_Directions_: Could you reproduce, from the records below, everything from the line with "Identify the click" down to the line with "kumarvideo (87, 111)", keeping both of those lines and changing nothing?

_Extracted information_:

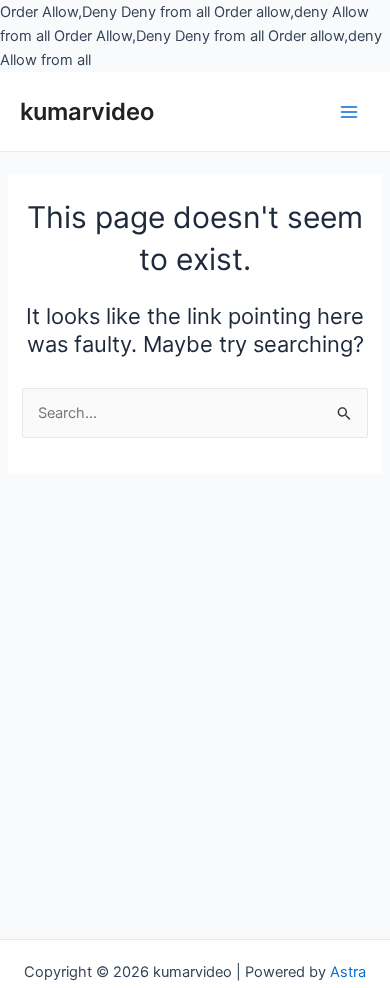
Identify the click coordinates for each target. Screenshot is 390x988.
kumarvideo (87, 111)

==

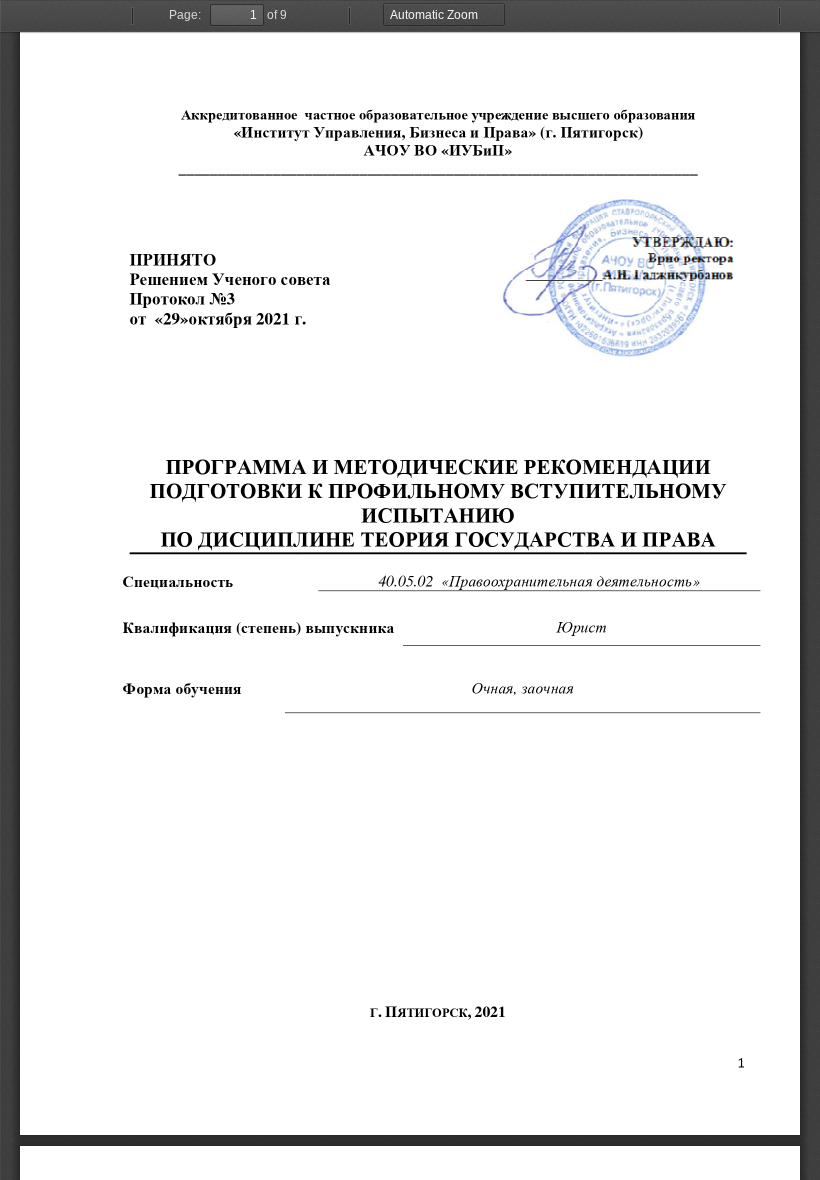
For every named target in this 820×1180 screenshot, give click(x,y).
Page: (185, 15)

==

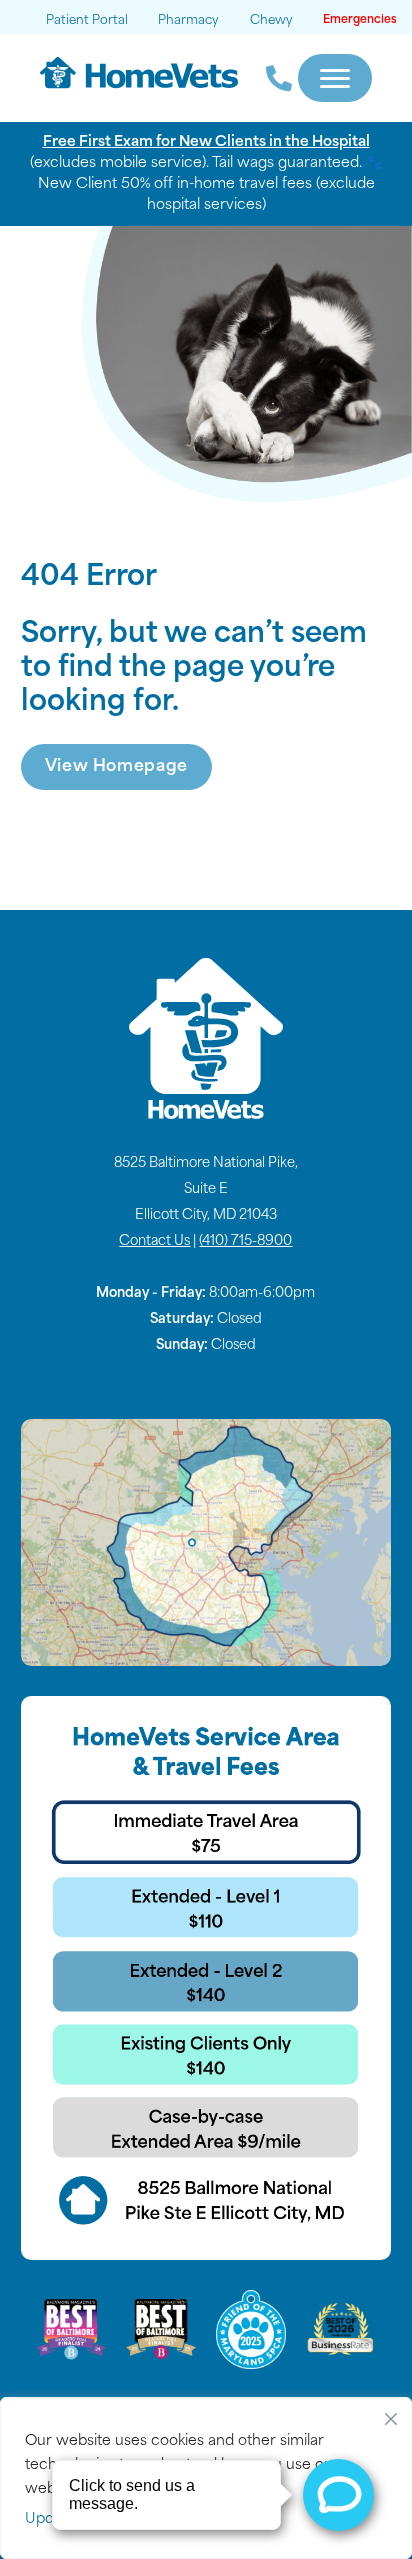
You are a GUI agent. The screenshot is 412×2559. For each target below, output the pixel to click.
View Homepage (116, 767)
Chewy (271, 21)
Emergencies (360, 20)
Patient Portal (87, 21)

_Exercise solution_:
Identify the click coordinates for each target. Screenshot is 390x988.
kumarvideo (87, 111)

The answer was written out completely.